## PROVIDED RECORDS
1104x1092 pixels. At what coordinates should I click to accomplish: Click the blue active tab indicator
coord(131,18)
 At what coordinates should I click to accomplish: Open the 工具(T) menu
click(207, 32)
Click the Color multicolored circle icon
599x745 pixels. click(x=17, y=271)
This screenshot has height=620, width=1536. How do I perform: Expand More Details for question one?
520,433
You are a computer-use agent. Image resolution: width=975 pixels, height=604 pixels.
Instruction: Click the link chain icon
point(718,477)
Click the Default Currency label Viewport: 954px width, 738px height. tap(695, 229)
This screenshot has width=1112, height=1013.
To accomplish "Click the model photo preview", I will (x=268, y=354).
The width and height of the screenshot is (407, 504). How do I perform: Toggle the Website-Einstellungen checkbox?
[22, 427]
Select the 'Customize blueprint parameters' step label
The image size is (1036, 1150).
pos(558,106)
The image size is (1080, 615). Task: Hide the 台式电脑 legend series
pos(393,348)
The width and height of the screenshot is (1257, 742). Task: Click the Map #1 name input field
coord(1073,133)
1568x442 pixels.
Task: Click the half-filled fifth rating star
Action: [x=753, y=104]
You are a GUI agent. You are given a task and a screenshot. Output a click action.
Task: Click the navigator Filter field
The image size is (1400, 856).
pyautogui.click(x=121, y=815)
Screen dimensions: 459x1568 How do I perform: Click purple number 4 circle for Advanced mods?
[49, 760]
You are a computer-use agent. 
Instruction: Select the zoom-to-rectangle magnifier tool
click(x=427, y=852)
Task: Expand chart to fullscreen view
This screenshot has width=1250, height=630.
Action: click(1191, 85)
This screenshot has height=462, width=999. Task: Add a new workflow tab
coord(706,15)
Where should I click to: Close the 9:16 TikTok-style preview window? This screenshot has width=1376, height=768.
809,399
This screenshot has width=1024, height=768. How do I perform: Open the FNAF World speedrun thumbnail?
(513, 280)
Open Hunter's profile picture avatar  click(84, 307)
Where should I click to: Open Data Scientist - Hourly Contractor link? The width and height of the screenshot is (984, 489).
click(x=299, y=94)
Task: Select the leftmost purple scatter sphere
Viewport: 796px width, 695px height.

## AIM OF THE EXERCISE
Repeat the data. Leave nothing out and change nothing.

## ANSWER TO THIS PROBLEM
1104x1092 pixels. At what coordinates should I click to accomplish: Click the blue active tab indicator
coord(131,18)
 At what coordinates should I click to accomplish: Open the 工具(T) menu
click(207, 32)
Click the Color multicolored circle icon
599x745 pixels. click(x=17, y=271)
This screenshot has height=620, width=1536. How do I perform: Expand More Details for question one?
520,433
You are a computer-use agent. Image resolution: width=975 pixels, height=604 pixels.
Instruction: Click the link chain icon
point(718,477)
Click the Default Currency label Viewport: 954px width, 738px height. tap(695, 229)
This screenshot has width=1112, height=1013.
To accomplish "Click the model photo preview", I will (x=268, y=354).
The width and height of the screenshot is (407, 504). How do I perform: Toggle the Website-Einstellungen checkbox?
[22, 427]
Select the 'Customize blueprint parameters' step label
The image size is (1036, 1150).
pos(558,106)
The image size is (1080, 615). Task: Hide the 台式电脑 legend series
pos(393,348)
The width and height of the screenshot is (1257, 742). Task: Click the Map #1 name input field
coord(1073,133)
1568x442 pixels.
Task: Click the half-filled fifth rating star
Action: [x=753, y=104]
You are a GUI agent. You are given a task and a screenshot. Output a click action.
Task: Click the navigator Filter field
The image size is (1400, 856).
pyautogui.click(x=121, y=815)
Screen dimensions: 459x1568 How do I perform: Click purple number 4 circle for Advanced mods?
[49, 760]
You are a computer-use agent. 
Instruction: Select the zoom-to-rectangle magnifier tool
click(x=427, y=852)
Task: Expand chart to fullscreen view
This screenshot has width=1250, height=630.
Action: click(1191, 85)
This screenshot has height=462, width=999. Task: Add a new workflow tab
coord(706,15)
Where should I click to: Close the 9:16 TikTok-style preview window? This screenshot has width=1376, height=768.
809,399
This screenshot has width=1024, height=768. How do I perform: Open the FNAF World speedrun thumbnail?
(513, 280)
Open Hunter's profile picture avatar  click(84, 307)
Where should I click to: Open Data Scientist - Hourly Contractor link? The width and height of the screenshot is (984, 489).
click(x=299, y=94)
Task: Select the leftmost purple scatter sphere
Viewport: 796px width, 695px height.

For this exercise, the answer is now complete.